Tollgate Camps Bring Kids to the Farm All Year Long
It is the dead of winter at the Michigan State University Extension’s Tollgate Education Center and Farm in Novi, and the fields and orchards are entombed in snow and ice. Thoughts of crops, vegetables and farm stands seem like a faraway dream. On this frigid, desolate Monday in January, a group of 13 elementary-aged children are seated around a table inside a converted pig-house-turned-classroom, dicing apples and shredding potatoes.
The children are here for a special Martin Luther King Day educational session called “Healthy You, Healthy Earth through Eating Locally.” The session is designed to teach kids about where their food comes from and the value of eating local, both for their own health and for that of the planet. As the children slice and dice, teachers talk about the ins and outs of apple orchards and potato farming. Slowly the fragrance of potato pancakes frying on a griddle begins to fill the room.

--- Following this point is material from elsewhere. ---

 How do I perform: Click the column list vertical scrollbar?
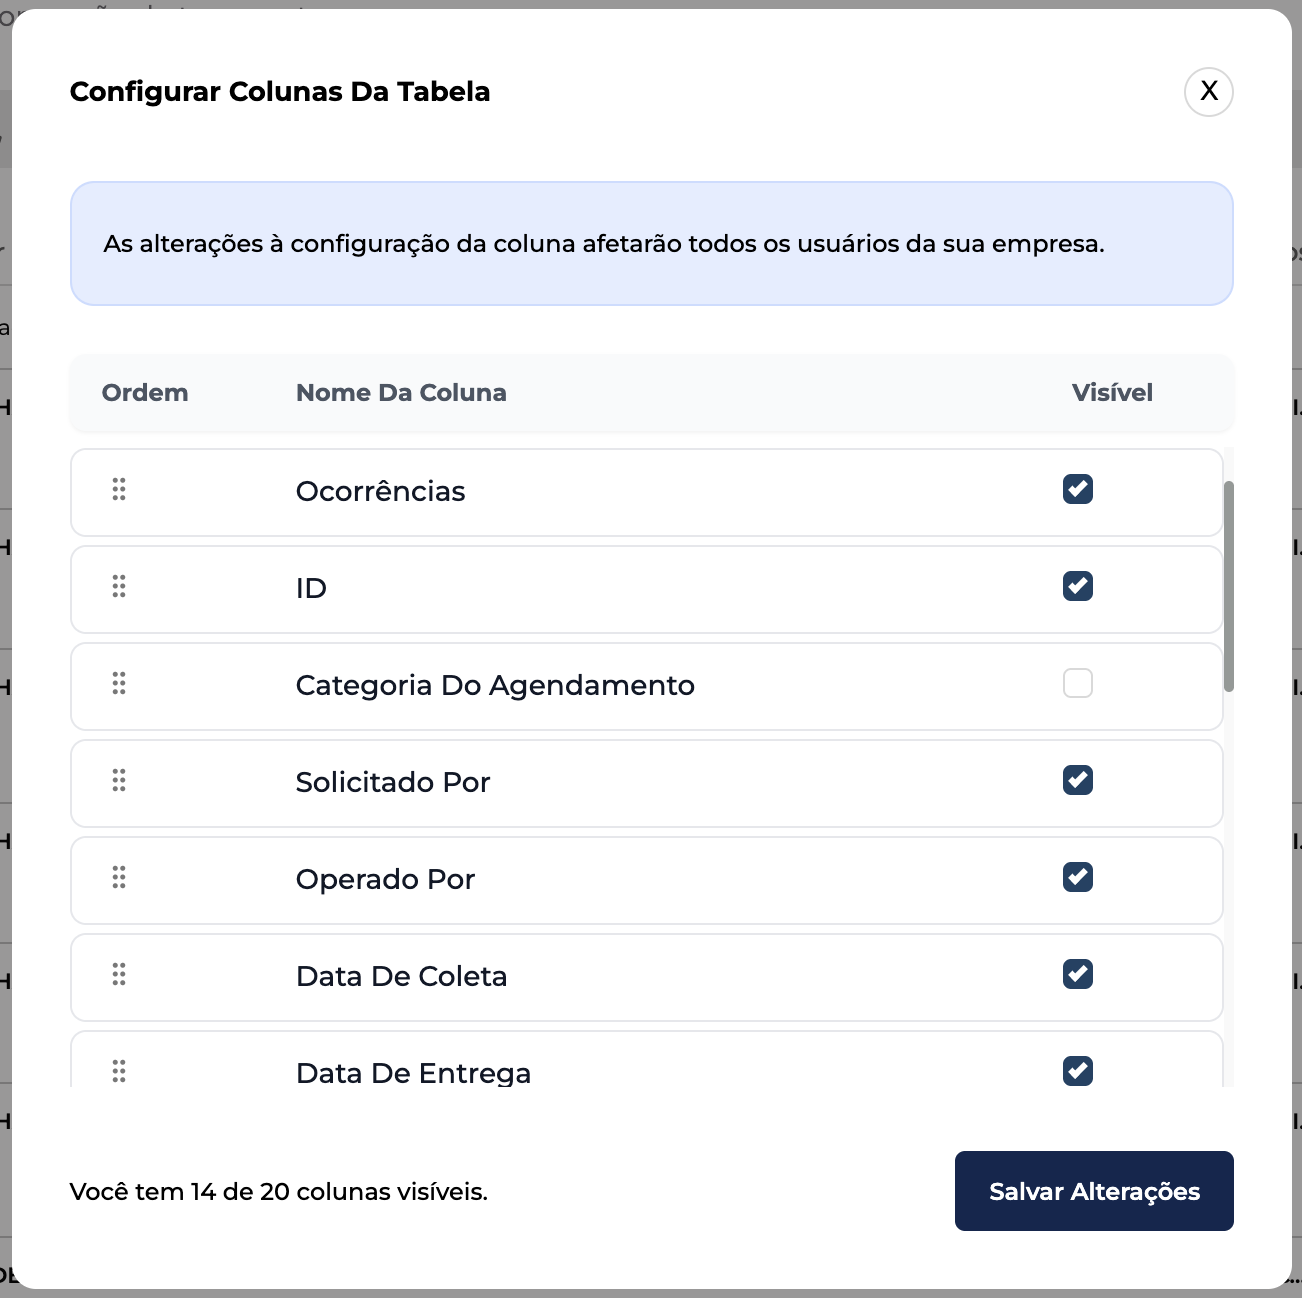point(1229,586)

Apples and potatoes are two locally produced foods that are available in Michigan at this time of year, says Alan Jaros, education coordinator at the farm. The idea behind the exercise, in addition to providing a tasty snack, is to introduce the concept of seasonality. “We are trying to instill in them at a young age an interest in local food, because we know there are so many barriers to eating local,” he says. Those barriers, according to Jaros, include awareness and comfort.

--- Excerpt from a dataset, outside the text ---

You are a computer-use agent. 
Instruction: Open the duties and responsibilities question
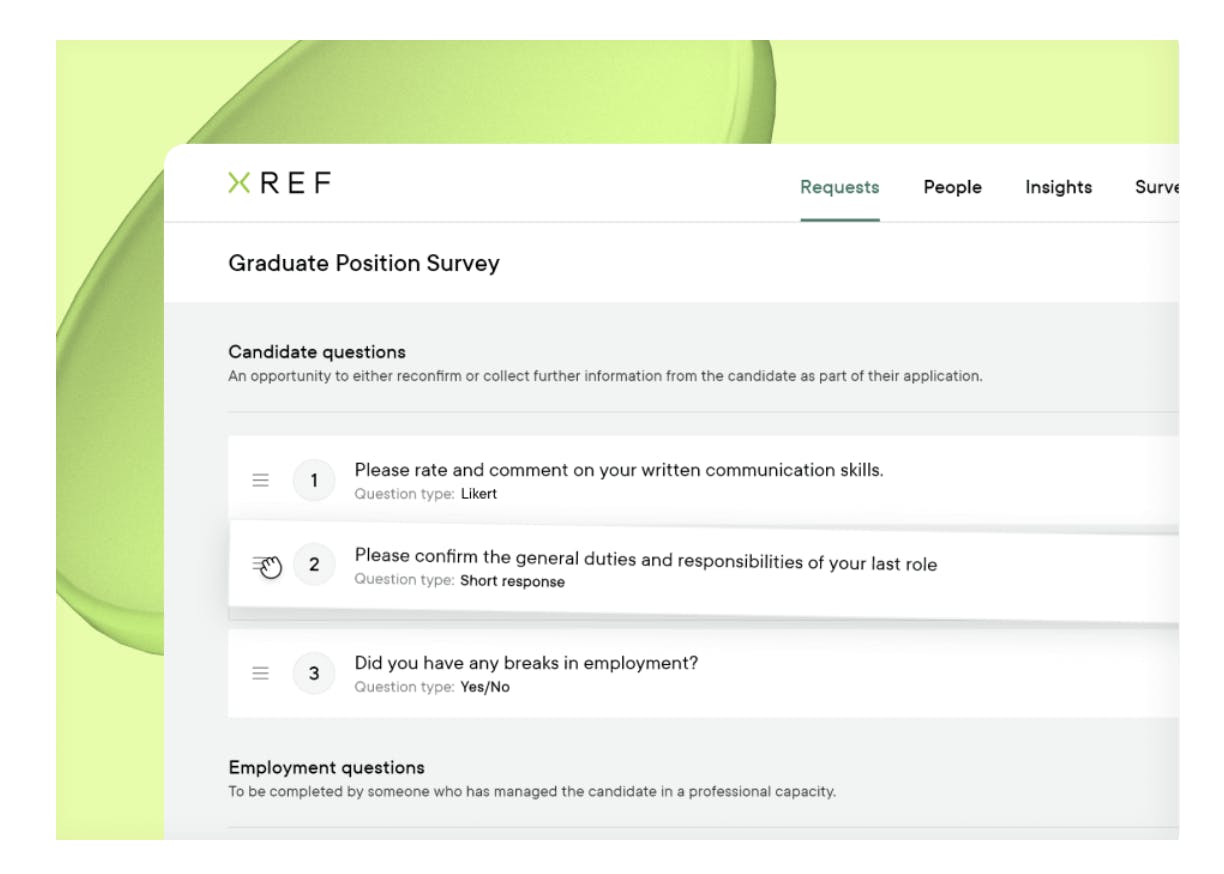point(645,561)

“People just aren’t aware of the options, and many are intimidated by the farmers’ market environment,” says Jaros. The program aims to help bridge that awareness and build a comfort level by equipping kids with knowledge about where their food comes and why it is healthy for their bodies and the planet to choose local foods. In addition to learning about food, the students sharpen their math skills by learning about fractions as they chop the apples and potatoes.
“All of our learning programs are experiential in nature,” says Jaros, who has a background in adult education and human resources development from Oakland University. Prior to coming to Tollgate, he worked at Bowers Farm in Bloomfield Hills, where he developed food and farming education programs in partnership with the Bloomfield Hills School District.
A second barrier to eating local, according to Jaros, is access. That barrier is more prevalent in urban, lower-income communities, he explains. To address this barrier, Tollgate partners with disadvantaged communities in Ferndale, Detroit, Southfield and Hamtramck on a school-to-farm program to bring children to the farm for field trips where they can learn about growing and eating healthy food.
In addition to this MLK Day camp, Tollgate offers several other programs designed to involve kids in growing food and eating local. A February winter break camp acquaints kids with meeting the needs of farm animals throughout the winter, including feeding and egg collecting, and an April maple sugaring camp allows kids to experience firsthand where the sweet stuff they put on their pancakes comes from.
An Outdoor Classroom Workshop Series offers educational opportunities for teachers on how to bring the farm back to the school, covering topics such as starting and sustaining school gardens, utilizing hoop houses and greenhouses for education and how to develop youth farm stands.
Tollgate’s summer program includes weeklong day camps on a variety of topics that teach concepts through a “do, reflect, apply” experiential learning model. A Bats, Bees and Butterflies camp allows children to explore the world of pollinators to understand the critical role they play in plant propagation and agriculture. A Green Science camp explores questions such as how milk becomes ice cream and how pumpkins grow so big. A Careers in Natural Resources camp acquaints kids with options for pursuing careers in natural resources and environmental stewardship.
Tollgate also hosts a Sun, Water & Seeds 4-H club, which is run independently by area parents. The 4-H club grows crops in a hoop house on Tollgate’s property and raises free-range heritage turkeys. The produce is sold at a weekly farm stand on Tollgate’s property throughout the harvest season.
The farm was purchased in 1831 and settled in 1836 by the Bassett family, who continued to farm until 1951, when it sold the farm to Adolph and Ginger Meyer of Birmingham. The Meyer family retained the farm even as the land around it began to urbanize. In 1987, the Meyers formed the Americana Foundation—dedicated to preserving farmland and expressions of American heritage—and donated the property to Michigan State University to use the farm as an educational facility.
Today, the farm spans the original 160 acres, occupying several buildings that were once barns that have been converted to conference facilities and classrooms. A now-defunct silo serves as a tiny historical museum for the farm. The former farmhouse, built sometime between 1840 and 1855, houses the offices of the Americana Foundation. Programs are funded through a mix of program revenues and support from MSU Extension, the Americana Foundation and private and corporate donations.
Tollgate is always looking for innovative new program opportunities and partnerships to help connect people with the food they eat, Jaros says. “We are all about building conscious food consumers.”